Нещеретов пробурчал что-то сочувственное. Он после смерти Семена Исидоровича не прислал ни письма, ни телеграммы.
— Мама здорова, как может быть здорова теперь, но ее жизнь кончена.
Дон Педро глубоко вздохнул. Он искренно жалел Тамару Матвеевну.
— Я понимаю… Ваша матушка с вами в Довилле?
— Нет, она отказалась с нами поехать, как мы ее ни просили.
— Я понимаю… Вы позволите вам предложить чашку кофея? Здесь превосходный кофей, какого я, кажется, с Петрограда не пил.
Дон Педро теперь говорил не кофе, а кофей. Он обменялся с Мусей замечаниями о жаре в Париже, о погоде на море, о Довилле, — Альфред Исаевич уже знал и Довилль. «Нет, я не очень люблю эти модные светские места, — тихо сияя, говорил он. — Каждый вечер напяливать смокинг, покорно благодарю…» — Нещеретов слушал его с усмешкой.
— Какие же теперь, Марья Семеновна, ваши планы? Ваш супруг будет служить в Англии?
— Он сам еще этого не знает. Мы из Довилля поедем в Лондон, там все это выяснится. Может быть, мой муж будет назначен военным агентом на континенте… У меня к вам просьба, Альфред Исаевич…
— Не просьба, а приказание, — любезно сказал дон Педро. — Я слушаю.
Муся перешла к делу. Альфред Исаевич тотчас ее прервал.
— Яценко? Сын петроградского следователя по важнейшим делам?
— Да. Вы его знали?
— Конечно, знал… Марья Семеновна, я знал весь Петроград.
— Николай Петрович Яценко, — добавил он со своей безошибочной памятью на имена и отчества. — Это был прекрасный человек. Я слышал, что он погиб?
— Да, по-видимому. Но сын этого не знает и все еще надеется, что его отец жив.
— Дай Бог, чтобы он был прав!.. Ужас-ужас!.. Прекраснейший был человек. Так сын его здесь? Помнится, я видел одного сына Николая Петровича, не тот ли это? Тот во время войны еще был гимназистом.

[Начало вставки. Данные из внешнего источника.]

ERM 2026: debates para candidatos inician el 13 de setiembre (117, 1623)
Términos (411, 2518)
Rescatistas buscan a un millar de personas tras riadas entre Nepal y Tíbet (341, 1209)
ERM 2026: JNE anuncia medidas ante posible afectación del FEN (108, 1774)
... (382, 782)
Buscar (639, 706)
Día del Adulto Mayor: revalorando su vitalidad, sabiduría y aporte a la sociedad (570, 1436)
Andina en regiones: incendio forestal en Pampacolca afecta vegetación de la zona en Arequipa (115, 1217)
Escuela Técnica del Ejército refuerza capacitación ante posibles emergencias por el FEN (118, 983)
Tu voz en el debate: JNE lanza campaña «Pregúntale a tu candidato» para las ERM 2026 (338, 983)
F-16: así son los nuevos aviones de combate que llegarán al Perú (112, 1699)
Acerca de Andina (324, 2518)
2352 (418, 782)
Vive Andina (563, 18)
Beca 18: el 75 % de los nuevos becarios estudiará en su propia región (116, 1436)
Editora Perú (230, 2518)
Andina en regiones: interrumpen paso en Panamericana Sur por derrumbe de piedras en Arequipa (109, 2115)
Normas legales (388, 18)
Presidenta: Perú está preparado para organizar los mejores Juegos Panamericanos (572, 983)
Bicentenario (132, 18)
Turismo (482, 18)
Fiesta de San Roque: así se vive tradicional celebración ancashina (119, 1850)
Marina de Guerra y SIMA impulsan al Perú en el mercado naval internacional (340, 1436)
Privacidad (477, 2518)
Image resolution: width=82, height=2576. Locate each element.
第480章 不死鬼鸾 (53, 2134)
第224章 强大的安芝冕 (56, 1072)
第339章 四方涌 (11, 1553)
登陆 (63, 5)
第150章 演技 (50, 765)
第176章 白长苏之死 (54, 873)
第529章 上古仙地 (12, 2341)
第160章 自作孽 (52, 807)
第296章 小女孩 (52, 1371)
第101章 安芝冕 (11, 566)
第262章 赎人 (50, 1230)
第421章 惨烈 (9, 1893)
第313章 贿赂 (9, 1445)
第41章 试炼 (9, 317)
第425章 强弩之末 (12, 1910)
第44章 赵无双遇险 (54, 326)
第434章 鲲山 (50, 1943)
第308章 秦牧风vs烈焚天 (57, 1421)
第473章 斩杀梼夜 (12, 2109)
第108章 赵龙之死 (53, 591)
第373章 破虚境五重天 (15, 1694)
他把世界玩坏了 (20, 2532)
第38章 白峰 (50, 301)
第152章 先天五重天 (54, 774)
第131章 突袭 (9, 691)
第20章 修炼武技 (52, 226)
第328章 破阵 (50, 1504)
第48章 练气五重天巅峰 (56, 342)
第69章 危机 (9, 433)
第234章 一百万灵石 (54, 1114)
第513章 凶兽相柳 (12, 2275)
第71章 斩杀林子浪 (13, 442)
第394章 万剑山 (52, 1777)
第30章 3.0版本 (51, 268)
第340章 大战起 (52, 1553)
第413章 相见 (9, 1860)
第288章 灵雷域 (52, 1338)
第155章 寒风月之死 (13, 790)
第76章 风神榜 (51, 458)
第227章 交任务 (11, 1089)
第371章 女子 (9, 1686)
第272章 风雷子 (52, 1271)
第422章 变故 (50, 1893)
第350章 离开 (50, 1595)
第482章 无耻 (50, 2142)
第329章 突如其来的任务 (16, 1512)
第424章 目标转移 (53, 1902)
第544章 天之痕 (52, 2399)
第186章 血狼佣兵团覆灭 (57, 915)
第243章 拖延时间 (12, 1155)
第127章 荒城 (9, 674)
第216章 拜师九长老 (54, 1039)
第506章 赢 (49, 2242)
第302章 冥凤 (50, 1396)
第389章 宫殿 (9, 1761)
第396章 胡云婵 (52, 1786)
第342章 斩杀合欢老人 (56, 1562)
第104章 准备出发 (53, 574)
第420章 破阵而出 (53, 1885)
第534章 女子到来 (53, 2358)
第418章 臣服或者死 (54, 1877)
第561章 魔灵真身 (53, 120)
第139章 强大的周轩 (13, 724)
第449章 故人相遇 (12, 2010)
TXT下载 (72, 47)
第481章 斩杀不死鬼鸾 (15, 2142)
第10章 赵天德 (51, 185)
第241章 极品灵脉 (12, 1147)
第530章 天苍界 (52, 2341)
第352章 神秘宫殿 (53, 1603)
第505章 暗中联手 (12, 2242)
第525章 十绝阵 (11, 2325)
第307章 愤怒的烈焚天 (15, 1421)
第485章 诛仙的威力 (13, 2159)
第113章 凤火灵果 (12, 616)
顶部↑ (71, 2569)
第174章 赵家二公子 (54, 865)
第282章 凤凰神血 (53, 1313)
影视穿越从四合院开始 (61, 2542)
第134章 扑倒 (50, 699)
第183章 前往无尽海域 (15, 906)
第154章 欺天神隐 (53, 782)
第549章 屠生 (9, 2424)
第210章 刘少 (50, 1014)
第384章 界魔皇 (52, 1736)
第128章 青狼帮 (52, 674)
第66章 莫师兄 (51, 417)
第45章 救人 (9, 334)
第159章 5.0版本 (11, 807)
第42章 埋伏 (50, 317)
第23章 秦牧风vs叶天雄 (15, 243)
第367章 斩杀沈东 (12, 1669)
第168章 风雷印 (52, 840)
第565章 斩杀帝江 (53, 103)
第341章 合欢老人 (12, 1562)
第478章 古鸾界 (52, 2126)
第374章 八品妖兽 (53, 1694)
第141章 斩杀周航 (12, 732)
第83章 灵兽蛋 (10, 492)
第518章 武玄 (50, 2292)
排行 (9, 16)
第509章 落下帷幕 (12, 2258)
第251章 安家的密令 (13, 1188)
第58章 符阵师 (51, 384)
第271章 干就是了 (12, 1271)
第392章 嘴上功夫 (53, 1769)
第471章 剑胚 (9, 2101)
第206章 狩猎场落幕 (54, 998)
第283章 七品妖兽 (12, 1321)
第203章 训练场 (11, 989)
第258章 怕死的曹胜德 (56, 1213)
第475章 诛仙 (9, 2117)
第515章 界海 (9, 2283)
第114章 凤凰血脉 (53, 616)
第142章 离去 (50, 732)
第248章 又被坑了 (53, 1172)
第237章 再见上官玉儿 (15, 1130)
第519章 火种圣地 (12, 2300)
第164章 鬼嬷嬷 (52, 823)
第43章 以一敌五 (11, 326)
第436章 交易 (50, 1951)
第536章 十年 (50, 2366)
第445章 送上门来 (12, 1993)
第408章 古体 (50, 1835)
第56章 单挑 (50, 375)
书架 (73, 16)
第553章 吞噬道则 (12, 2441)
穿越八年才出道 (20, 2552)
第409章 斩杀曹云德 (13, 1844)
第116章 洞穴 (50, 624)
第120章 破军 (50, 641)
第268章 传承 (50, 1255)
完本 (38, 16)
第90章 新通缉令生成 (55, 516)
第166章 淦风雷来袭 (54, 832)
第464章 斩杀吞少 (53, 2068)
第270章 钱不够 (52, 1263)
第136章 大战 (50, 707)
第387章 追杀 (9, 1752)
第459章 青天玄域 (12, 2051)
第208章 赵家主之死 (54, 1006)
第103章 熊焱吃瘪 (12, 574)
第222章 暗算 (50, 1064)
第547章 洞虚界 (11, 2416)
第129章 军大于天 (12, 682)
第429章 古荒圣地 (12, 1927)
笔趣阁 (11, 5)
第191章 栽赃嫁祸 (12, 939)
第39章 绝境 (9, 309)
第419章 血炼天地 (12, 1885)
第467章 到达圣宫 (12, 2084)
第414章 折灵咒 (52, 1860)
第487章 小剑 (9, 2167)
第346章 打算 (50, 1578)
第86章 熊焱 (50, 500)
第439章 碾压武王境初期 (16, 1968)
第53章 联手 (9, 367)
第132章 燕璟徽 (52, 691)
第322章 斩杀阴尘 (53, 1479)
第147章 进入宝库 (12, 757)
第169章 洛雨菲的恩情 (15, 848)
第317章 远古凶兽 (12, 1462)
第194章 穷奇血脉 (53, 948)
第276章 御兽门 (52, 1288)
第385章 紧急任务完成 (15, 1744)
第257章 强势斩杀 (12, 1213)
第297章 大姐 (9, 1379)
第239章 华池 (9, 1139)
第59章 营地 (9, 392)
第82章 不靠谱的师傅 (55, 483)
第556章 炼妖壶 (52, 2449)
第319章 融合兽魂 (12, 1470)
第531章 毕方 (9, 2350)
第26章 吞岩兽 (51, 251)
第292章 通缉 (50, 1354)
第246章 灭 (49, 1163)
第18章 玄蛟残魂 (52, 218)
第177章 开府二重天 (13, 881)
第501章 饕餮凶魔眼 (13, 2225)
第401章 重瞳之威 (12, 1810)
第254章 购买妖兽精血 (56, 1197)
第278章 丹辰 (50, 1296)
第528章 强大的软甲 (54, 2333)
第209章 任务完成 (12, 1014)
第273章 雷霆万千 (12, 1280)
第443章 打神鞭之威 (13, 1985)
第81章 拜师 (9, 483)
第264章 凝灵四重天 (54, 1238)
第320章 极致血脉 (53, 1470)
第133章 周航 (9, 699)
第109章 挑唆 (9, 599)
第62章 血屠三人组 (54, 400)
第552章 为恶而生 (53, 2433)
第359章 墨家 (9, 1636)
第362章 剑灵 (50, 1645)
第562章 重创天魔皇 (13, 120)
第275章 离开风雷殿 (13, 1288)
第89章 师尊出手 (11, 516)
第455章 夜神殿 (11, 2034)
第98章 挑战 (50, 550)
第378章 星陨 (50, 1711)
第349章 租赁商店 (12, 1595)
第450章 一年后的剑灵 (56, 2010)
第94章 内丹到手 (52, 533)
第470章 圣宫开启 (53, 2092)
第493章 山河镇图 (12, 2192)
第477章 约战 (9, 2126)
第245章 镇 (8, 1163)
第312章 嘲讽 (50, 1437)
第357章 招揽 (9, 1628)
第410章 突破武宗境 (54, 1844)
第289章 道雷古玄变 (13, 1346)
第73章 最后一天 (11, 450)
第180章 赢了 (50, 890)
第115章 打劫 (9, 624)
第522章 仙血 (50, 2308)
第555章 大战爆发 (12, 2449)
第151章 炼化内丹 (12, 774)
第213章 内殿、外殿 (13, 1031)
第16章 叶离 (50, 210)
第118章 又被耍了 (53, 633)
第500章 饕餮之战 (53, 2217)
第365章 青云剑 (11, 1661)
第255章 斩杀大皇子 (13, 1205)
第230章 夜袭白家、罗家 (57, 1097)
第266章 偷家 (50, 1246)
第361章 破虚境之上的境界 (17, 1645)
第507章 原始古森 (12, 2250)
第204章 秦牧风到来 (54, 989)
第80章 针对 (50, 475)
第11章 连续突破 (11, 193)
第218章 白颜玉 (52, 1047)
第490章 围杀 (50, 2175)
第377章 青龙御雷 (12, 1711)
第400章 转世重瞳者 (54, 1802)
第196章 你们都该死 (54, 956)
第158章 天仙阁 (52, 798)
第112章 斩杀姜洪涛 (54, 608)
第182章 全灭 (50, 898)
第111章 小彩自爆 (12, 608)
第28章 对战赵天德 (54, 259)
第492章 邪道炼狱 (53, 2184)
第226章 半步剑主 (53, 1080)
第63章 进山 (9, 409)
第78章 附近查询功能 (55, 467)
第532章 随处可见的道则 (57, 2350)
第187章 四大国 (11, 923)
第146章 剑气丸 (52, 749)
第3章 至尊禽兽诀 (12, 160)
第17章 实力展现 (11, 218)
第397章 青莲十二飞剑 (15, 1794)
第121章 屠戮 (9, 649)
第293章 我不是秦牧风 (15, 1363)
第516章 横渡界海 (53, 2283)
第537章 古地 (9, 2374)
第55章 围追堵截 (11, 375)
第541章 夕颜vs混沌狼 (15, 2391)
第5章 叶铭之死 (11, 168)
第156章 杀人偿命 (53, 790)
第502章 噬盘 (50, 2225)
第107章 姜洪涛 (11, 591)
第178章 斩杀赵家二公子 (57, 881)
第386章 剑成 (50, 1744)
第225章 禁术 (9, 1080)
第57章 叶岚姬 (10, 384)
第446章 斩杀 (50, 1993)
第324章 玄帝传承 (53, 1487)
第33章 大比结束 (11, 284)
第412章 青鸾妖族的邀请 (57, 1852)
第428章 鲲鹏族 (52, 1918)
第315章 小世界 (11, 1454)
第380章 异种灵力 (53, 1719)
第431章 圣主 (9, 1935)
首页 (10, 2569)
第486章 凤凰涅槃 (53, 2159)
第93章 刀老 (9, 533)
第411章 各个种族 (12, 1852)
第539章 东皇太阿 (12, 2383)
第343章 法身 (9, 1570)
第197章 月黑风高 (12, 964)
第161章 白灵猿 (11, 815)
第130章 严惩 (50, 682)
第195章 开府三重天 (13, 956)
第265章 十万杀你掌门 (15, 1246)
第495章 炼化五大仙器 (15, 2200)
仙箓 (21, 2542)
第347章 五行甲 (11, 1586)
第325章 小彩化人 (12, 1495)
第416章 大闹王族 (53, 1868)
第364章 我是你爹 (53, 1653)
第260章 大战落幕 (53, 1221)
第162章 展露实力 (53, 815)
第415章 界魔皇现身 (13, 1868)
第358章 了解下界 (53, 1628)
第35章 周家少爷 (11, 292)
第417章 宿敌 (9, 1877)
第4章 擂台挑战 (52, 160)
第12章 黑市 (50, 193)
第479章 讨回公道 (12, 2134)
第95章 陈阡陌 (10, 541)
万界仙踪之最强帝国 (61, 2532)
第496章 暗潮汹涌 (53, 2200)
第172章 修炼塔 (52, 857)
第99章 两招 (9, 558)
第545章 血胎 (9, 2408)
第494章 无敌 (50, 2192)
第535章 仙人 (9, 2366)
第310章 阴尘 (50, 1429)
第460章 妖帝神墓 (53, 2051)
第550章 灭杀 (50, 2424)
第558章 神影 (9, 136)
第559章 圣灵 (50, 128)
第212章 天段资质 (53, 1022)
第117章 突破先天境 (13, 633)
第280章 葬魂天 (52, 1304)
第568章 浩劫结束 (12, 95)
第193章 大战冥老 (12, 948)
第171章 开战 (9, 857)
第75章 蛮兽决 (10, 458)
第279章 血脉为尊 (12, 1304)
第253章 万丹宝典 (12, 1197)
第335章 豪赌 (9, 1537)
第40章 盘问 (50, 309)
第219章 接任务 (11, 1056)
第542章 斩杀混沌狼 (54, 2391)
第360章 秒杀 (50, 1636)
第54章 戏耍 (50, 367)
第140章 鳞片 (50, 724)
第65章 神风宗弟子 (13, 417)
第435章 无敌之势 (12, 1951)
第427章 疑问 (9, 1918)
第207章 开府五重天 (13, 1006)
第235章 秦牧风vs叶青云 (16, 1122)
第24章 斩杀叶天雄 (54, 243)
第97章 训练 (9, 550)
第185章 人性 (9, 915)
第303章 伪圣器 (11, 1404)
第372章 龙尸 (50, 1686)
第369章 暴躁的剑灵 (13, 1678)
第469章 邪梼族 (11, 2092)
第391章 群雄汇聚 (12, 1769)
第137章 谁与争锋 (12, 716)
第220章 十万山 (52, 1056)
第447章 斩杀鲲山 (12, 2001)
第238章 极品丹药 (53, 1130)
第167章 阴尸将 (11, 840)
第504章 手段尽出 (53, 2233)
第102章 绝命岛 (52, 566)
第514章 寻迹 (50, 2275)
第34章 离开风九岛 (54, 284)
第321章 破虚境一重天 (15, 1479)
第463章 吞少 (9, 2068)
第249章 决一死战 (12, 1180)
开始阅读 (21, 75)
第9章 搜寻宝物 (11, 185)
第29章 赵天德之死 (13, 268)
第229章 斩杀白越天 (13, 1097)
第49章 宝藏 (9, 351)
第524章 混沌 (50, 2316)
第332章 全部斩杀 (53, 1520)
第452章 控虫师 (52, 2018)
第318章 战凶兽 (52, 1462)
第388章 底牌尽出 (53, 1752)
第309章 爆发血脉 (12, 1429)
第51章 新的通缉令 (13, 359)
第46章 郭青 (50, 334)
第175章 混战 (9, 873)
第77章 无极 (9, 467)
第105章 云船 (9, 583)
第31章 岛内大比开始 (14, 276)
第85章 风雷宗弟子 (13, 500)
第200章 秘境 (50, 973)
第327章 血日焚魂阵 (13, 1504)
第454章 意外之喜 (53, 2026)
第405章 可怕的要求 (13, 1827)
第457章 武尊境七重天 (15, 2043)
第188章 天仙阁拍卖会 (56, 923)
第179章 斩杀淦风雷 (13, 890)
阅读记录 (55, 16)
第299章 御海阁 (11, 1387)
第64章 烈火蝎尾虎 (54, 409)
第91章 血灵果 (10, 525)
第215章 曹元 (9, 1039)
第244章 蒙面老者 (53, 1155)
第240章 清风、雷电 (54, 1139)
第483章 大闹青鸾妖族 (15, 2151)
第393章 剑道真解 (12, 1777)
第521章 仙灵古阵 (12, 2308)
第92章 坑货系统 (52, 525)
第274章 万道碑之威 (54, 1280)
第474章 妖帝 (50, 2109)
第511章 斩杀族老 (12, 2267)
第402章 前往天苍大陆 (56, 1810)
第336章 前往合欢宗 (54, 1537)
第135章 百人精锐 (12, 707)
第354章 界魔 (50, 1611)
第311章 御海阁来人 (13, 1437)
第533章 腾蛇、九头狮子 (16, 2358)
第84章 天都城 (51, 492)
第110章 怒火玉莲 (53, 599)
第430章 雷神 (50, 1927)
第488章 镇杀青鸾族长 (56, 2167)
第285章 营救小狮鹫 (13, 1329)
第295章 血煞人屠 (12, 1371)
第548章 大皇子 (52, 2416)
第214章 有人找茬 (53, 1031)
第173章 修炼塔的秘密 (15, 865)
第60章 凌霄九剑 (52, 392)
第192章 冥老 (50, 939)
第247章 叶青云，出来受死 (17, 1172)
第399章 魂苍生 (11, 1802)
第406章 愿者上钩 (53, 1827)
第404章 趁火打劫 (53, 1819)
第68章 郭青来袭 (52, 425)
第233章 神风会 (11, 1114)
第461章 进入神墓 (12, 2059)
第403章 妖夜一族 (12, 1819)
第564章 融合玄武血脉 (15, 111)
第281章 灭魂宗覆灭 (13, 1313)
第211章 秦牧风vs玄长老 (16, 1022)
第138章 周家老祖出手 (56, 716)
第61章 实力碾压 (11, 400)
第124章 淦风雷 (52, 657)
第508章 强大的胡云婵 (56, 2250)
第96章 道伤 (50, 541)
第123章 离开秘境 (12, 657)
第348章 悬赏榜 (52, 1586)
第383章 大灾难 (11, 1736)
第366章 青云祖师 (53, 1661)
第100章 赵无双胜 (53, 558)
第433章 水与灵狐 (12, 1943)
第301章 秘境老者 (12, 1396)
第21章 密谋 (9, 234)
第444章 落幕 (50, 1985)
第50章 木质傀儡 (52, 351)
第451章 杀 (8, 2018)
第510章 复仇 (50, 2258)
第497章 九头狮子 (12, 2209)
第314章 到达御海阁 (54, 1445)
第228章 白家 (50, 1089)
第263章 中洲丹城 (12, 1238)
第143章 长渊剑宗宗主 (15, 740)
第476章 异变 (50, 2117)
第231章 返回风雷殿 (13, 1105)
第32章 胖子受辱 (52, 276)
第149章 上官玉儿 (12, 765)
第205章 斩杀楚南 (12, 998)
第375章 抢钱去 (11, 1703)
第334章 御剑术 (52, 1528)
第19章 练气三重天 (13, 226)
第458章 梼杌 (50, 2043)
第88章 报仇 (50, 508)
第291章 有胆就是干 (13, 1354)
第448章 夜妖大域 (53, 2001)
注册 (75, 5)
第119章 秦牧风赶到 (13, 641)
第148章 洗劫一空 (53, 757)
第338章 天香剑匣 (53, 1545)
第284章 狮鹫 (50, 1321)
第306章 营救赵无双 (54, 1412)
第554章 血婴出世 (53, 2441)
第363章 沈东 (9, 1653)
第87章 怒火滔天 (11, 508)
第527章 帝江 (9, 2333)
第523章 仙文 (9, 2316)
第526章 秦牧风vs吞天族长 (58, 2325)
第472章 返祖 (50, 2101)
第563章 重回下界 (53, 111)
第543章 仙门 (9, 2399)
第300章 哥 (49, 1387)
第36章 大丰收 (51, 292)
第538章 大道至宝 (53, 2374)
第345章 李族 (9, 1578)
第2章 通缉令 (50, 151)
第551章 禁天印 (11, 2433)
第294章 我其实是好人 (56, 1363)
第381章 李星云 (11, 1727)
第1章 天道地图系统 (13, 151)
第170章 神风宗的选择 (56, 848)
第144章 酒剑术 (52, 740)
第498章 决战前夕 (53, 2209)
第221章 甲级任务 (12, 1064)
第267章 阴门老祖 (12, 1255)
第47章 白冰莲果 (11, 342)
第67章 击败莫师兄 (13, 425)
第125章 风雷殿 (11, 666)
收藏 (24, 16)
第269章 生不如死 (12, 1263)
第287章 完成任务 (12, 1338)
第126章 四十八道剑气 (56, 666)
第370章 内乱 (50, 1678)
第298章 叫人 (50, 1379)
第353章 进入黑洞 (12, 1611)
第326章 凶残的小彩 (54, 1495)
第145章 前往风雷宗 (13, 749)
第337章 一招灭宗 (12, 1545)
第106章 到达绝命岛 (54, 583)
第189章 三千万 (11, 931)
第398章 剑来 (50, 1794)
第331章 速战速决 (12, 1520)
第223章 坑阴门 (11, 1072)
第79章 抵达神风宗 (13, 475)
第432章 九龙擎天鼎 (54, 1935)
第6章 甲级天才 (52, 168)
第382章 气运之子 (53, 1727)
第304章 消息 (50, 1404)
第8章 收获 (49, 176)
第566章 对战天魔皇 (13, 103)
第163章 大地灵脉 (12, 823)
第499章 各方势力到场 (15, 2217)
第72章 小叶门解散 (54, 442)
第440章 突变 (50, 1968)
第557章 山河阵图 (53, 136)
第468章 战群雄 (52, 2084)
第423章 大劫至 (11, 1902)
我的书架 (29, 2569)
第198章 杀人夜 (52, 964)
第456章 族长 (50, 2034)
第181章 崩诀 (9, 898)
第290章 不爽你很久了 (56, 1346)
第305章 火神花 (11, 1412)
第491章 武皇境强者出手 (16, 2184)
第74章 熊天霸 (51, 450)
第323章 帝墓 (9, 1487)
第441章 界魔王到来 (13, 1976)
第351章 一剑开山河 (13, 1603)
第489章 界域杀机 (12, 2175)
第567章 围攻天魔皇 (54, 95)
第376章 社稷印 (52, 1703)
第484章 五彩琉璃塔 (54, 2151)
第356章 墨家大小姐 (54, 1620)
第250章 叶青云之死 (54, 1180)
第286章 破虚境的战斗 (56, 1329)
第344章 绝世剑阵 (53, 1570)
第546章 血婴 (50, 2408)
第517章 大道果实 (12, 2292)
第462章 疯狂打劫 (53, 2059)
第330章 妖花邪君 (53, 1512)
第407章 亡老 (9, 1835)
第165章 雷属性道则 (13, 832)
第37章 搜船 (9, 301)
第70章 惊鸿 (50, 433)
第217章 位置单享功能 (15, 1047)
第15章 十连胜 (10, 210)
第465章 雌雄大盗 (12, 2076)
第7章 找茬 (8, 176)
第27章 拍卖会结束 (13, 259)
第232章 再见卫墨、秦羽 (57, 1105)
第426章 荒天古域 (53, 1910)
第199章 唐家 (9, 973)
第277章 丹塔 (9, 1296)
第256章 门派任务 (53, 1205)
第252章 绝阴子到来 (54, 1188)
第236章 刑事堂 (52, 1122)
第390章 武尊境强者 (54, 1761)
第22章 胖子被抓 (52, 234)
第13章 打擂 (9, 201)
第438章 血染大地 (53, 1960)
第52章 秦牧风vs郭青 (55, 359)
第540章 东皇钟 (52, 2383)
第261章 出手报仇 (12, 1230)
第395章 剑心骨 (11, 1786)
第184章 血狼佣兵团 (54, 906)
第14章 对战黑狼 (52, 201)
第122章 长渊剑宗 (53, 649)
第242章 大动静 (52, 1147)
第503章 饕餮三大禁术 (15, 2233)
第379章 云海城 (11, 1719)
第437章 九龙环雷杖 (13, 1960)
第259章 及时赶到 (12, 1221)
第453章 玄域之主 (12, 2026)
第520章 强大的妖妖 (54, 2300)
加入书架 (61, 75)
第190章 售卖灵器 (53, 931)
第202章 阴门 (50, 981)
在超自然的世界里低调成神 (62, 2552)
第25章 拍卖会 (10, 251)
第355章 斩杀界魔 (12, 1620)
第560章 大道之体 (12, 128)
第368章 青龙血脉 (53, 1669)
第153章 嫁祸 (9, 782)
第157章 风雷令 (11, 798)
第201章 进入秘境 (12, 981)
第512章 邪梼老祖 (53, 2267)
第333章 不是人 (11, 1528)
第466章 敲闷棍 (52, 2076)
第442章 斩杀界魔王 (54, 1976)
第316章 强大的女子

— Тот самый. У Николая Петровича был только один сын, вот он теперь и оказался здесь…
— И, конечно, никаких средств не имеет, — докончил за нее дон Педро. — Бедный юноша… Сколько теперь таких драм! Вы, верно, собираете для него деньги? Я охотно готов принять участие в подписке, — сказал Альфред Исаевич и вынул из бокового кармана новенький изящный бумажник. Это теперь для него уже стало довольно привычным делом. В последние месяцы к нему часто обращались за пожертвованиями дамы. Дон Педро и заранее уверен был после телефонного звонка Муси, что она хочет просить о пожертвовании. — Рад помочь, сколько могу…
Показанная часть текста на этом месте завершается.